● **USING THE INFORMATION**:
[a] From the article on the Vatican's cost-cutting, write out the passage starting with "The Pope has" and going on through "sources of funding.".
[b] List every cost-cutting measure the article on the Vatican's cost-cutting says the Pope has imposed.
[c] Answer these questions using the article on the Vatican's cost-cutting:
(i) What pay cut was imposed on cardinals working for the Vatican?
(ii) Which employees were exempted from the cuts?
(iii) To which publication did a spokesperson for the museums send an email?

● **TEXT BLOCK**:
<<<<
Pandemic closures may have devastated the income of museums everywhere, but only one lockdown of a major institution has also affected the finances of an entire nation.
The Pope has embarked on a series of emergency cost-cutting measures following a drastic decline in revenue for the Vatican in 2020 which includes income lost from the repeated closures of the Vatican Museums, one of the city-state’s most important sources of funding.
The Pope, who takes no salary for himself, imposed a 10% pay cut for all cardinals working for the Vatican earlier this month as well as a sliding scale of lower salary reductions for other high-ranking clerics and nuns. Employees facing expensive medical bills have been exempted from the cuts. Other cost-cutting measures include less travel for Vatican officials; the cancellation of non-essential renovation work to historic buildings and the suspension of purchases of furnishings for Vatican properties.
Lay employees of the Pope, including those working in the Vatican Museums, have not been affected. “No colleagues have lost their job [because of the pandemic] and all of us have had our salary protected at its current level,” a spokesperson for the museums confirmed in an email to The Art Newspaper.
>>>>
● **DATA**:
<<<<
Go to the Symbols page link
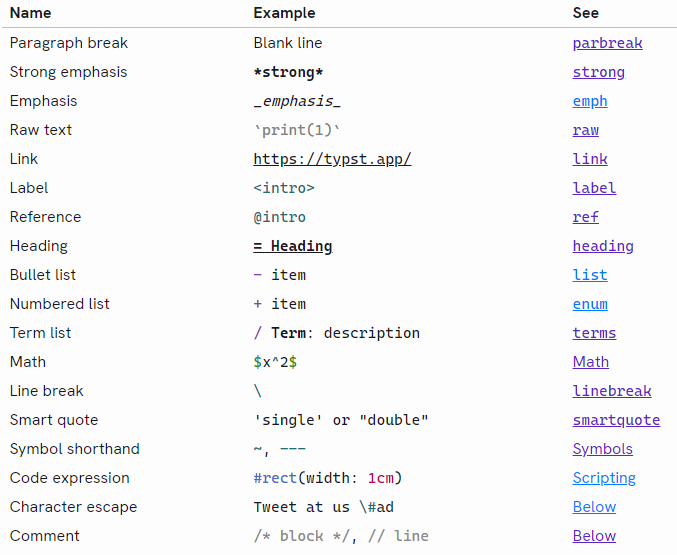 (603, 449)
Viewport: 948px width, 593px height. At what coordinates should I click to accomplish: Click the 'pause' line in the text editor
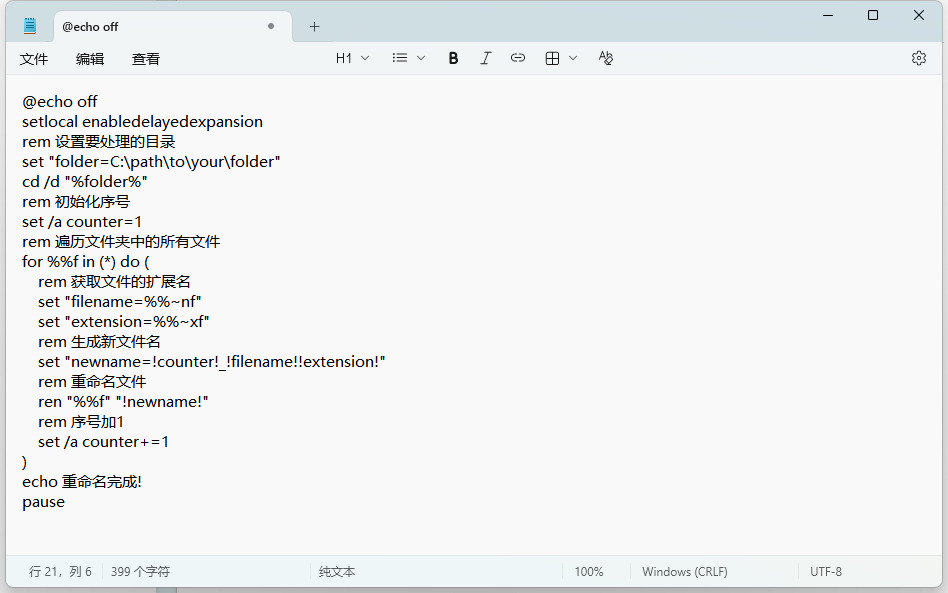44,502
>>>>
● **LIST OF SOLUTIONS**:
[a]
The Pope has embarked on a series of emergency cost-cutting measures following a drastic decline in revenue for the Vatican in 2020 which includes income lost from the repeated closures of the Vatican Museums, one of the city-state’s most important sources of funding.

[b]
- A 10% pay cut for all cardinals working for the Vatican
- A sliding scale of lower salary reductions for other high-ranking clerics and nuns
- Less travel for Vatican officials
- Cancellation of non-essential renovation work to historic buildings
- Suspension of purchases of furnishings for Vatican properties

[c]
(i) A 10% pay cut.
(ii) Employees facing expensive medical bills.
(iii) The Art Newspaper.